In the data that follows, every line containing the word "agent" should be returned.
[Opening Provided records section]
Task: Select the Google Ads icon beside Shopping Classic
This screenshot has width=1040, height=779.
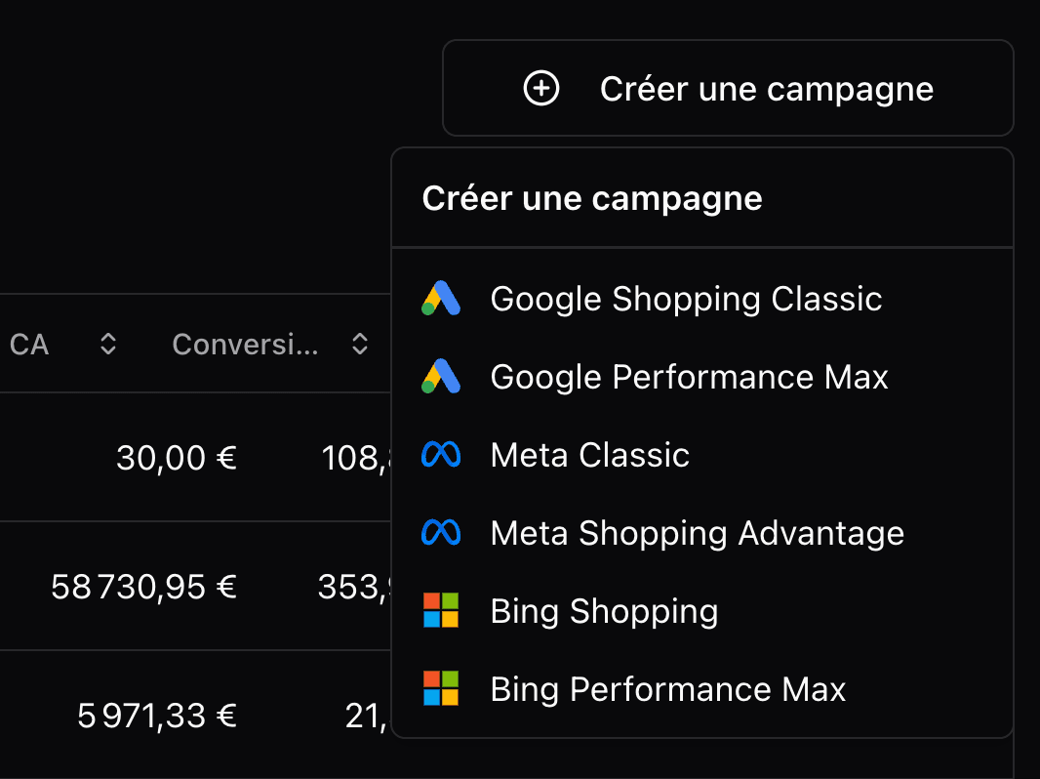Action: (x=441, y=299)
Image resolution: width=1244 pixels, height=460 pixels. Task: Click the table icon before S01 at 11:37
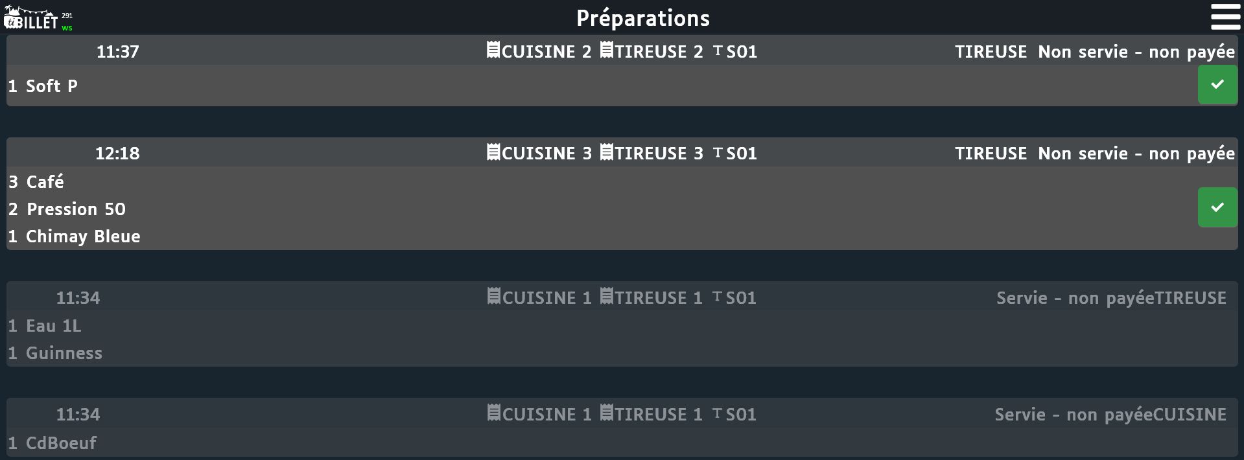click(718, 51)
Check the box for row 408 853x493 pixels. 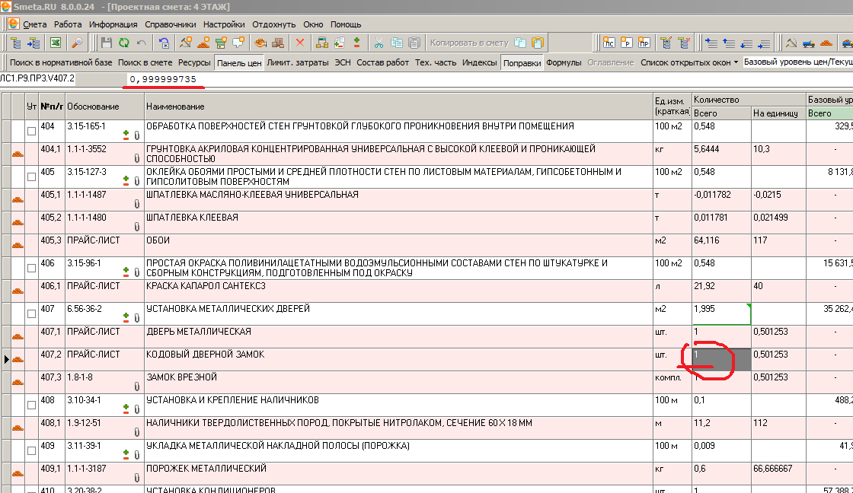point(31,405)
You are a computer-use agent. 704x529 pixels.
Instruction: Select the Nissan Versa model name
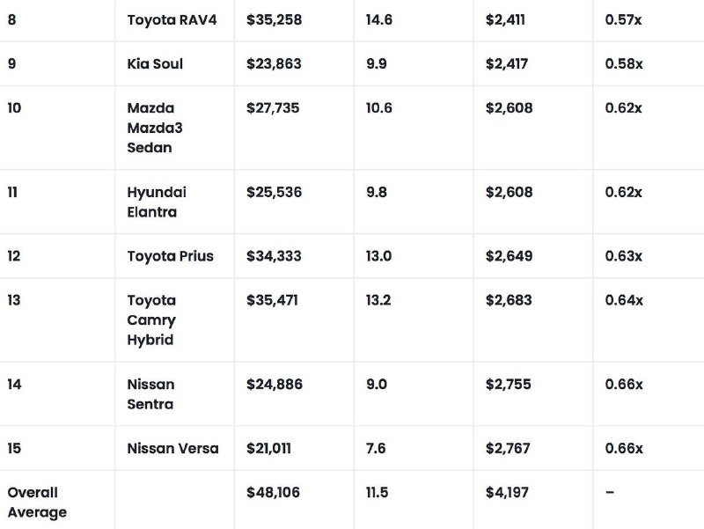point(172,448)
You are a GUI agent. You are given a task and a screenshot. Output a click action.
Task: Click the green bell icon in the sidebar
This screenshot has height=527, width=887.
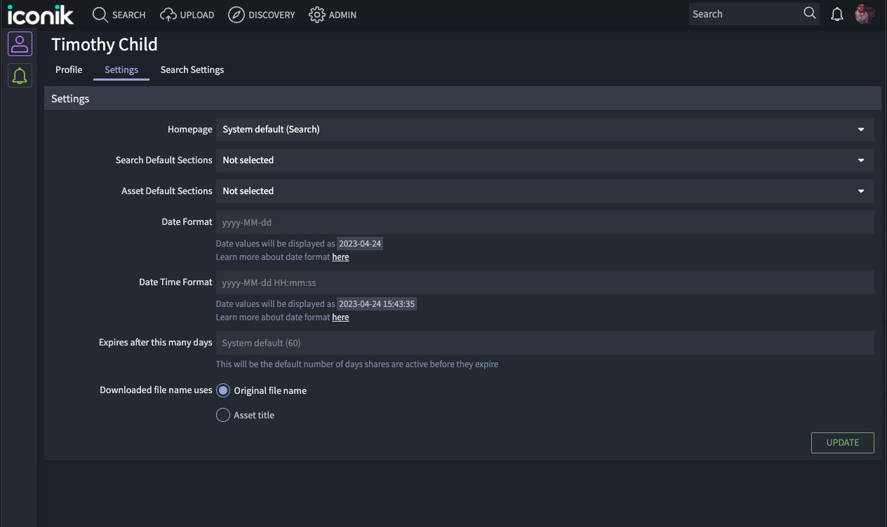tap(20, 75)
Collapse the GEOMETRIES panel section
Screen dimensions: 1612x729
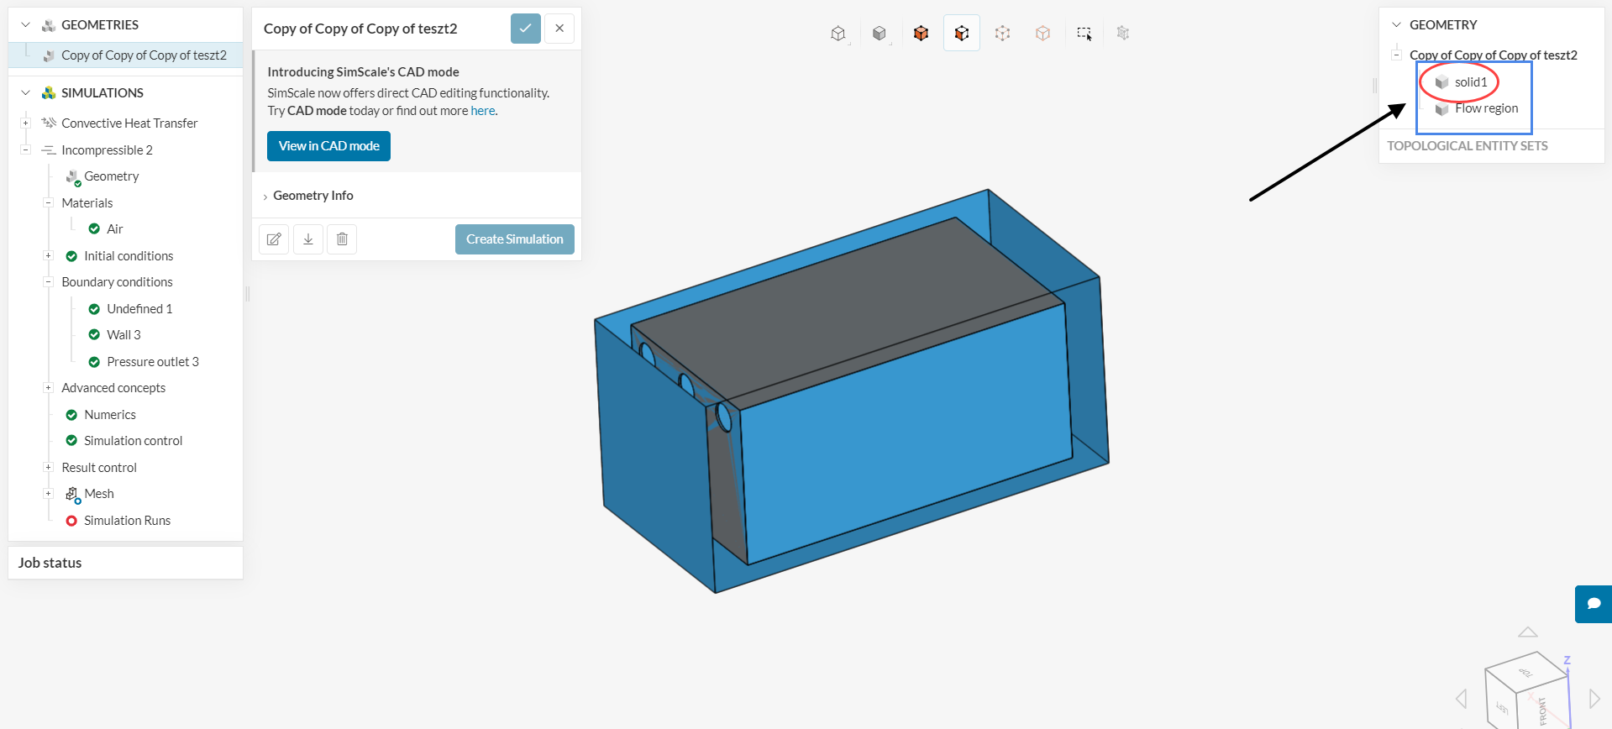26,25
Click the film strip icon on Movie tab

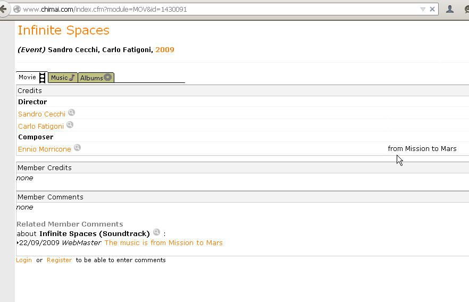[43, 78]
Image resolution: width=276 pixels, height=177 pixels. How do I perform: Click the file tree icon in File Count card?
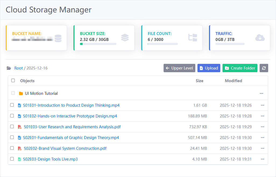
[Closing Provided records section]
Result =
You are a computer-use agent. 704x529 pixels.
You are a GUI agent. You are given a task and a screenshot. Output a click action.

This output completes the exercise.